{Reference Type}: Journal Article
{Title}: Characterization of an Anti-CD5 Directed CAR T-Cell against T-Cell Malignancies.
{Author}: Wada M;Zhang H;Fang L;Feng J;Tse CO;Zhang W;Chen Q;Sha S;Cao Y;Chen KH;Pinz KG;Chen X;Fan XX;Jiang X;Ma Y;
{Journal}: Stem Cell Rev Rep
{Volume}: 16
{Issue}: 2
{Year}: 04 2020
{Factor}: 6.692
{DOI}: 10.1007/s12015-019-09937-9
{Abstract}: T-cell malignancies often result in poor prognosis and outcome for patients. Immunotherapy has recently emerged as a revolutionary treatment against cancer, and the success seen in CD19 CAR clinical trials may extend to T cell diseases.

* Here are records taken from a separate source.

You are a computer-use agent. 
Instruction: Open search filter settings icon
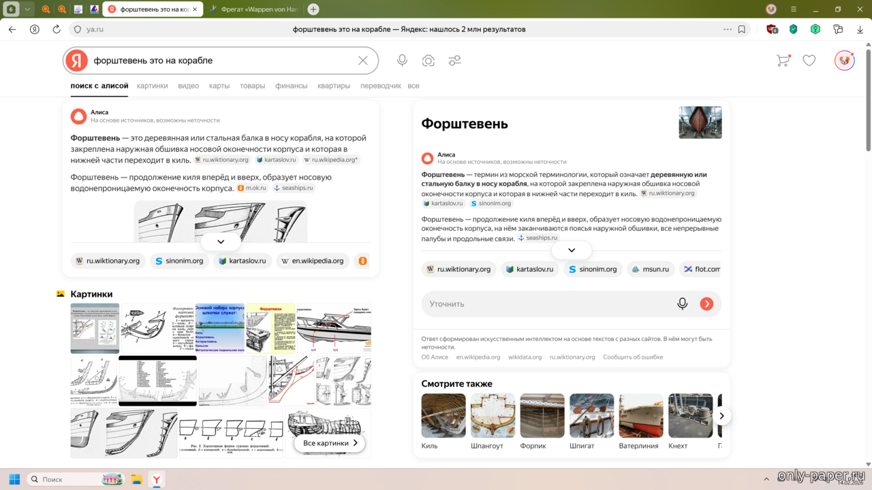tap(454, 61)
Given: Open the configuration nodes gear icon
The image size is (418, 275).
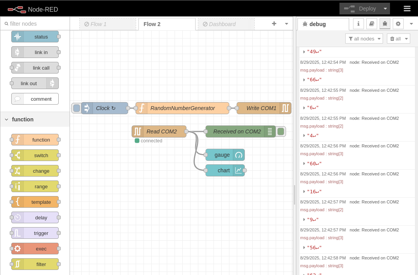Looking at the screenshot, I should pyautogui.click(x=398, y=24).
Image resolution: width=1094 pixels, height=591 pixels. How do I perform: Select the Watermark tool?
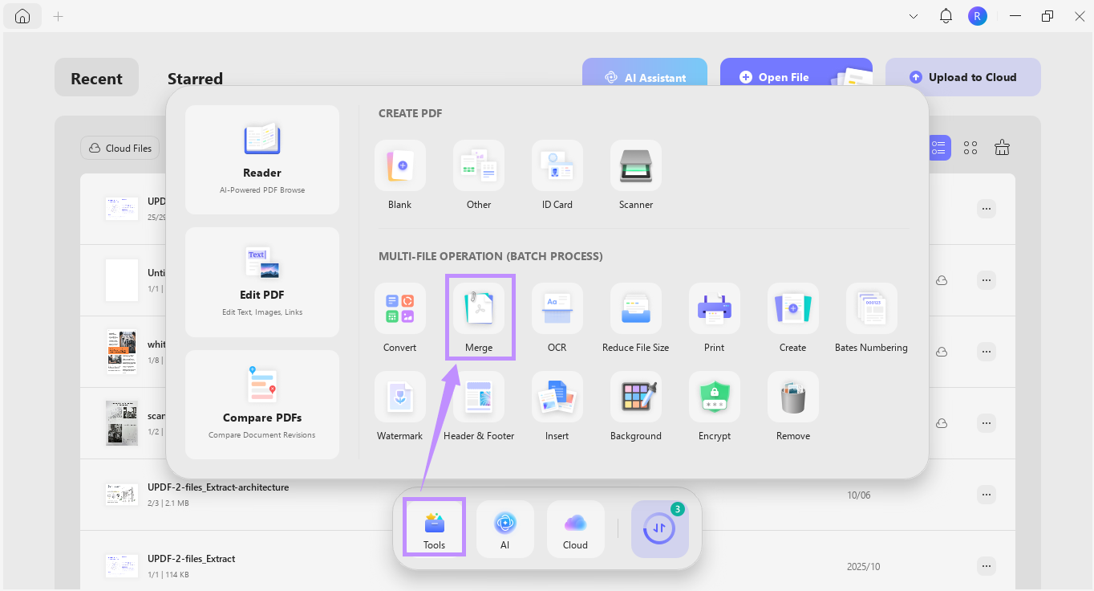click(x=399, y=406)
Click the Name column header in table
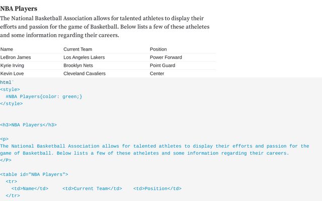This screenshot has width=322, height=201. pos(7,49)
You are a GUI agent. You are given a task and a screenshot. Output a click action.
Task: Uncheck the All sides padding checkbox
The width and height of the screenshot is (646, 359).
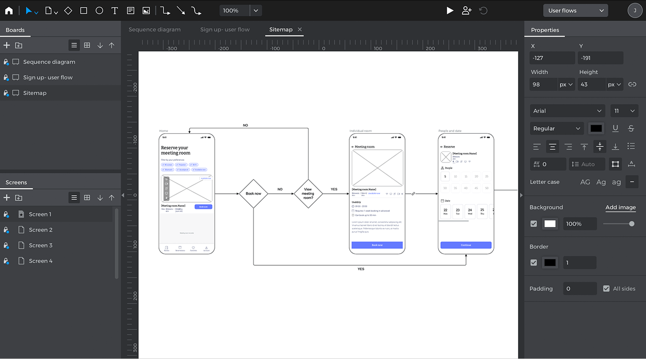(606, 288)
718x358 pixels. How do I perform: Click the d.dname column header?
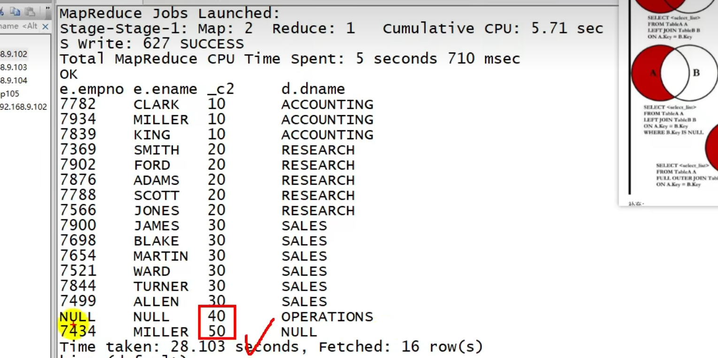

However, a shared antigen pool coupled with the impact of T-cell depletion incurred by targeting T cell disease remain concepts to be clinically explored with caution. Here we report on the ability of T cells transduced with a CD5CAR to specifically and potently lyse malignant T-cell lines and primary tumors in vitro in addition to significantly improving in vivo control and survival of xenograft models of T-ALL. To extensively explore and investigate the biological properties of a CD5 CAR, we evaluated multiple CD5 CAR constructs and constructed 3 murine models to characterize the properties of CD5 down-regulation, the efficacy and specificity produced by different CD5 CAR construct designs, and the impact of incorporating a CD52 safety switch using CAMPATH to modulate the persistency and function of CAR cells. These data support the potential use of CD5CAR T cells in the treatment of T cell malignancies or refractory disease in clinical settings.